- Mohammad Shahir Location within Iran
- Coordinates: 37°54′48″N 56°14′16″E﻿ / ﻿37.91333°N 56.23778°E
- Country: Iran
- Province: Golestan
- County: Maraveh Tappeh
- District: Central
- Rural District: Palizan

Population (2016)
- • Total: 148
- Time zone: UTC+3:30 (IRST)

= Mohammad Shahir =

Village in Golestan province, Iran

Mohammad Shahir (محمدشاهير) (Note: Also romanized as Moḩammad Shāhīr; also known as Moḩammad Shā‘er) is a village in Palizan Rural District of the Central District in Maraveh Tappeh County, Golestan province, Iran.

==Demographics==
===Population===
At the time of the 2006 National Census, the village's population was 130 in 24 households, when it was in Maraveh Tappeh Rural District of the former Maraveh Tappeh District in Kalaleh County.

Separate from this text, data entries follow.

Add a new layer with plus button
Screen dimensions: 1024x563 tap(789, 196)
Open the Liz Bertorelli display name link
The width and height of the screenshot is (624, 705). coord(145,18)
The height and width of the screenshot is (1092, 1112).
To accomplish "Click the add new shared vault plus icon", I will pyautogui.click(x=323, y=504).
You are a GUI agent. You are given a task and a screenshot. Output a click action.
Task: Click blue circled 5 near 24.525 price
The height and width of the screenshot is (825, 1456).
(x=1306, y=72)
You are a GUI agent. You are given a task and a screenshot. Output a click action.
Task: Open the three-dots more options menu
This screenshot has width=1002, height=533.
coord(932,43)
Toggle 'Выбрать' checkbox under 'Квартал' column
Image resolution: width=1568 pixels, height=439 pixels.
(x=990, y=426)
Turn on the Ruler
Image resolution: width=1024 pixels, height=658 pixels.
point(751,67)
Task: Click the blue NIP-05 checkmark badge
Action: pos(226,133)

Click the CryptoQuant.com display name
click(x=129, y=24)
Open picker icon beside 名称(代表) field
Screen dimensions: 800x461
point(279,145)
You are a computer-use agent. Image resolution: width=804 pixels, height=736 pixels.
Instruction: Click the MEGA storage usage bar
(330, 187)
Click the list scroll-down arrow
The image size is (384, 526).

The following census in 2011 counted 166 people in 31 households, by which time the district had been separated from the county in the establishment of Maraveh Tappeh County. The rural district was transferred to the new Central District, and Mohammad Shahir was transferred to Palizan Rural District created in the same district. The 2016 census measured the population of the village as 148 people in 34 households.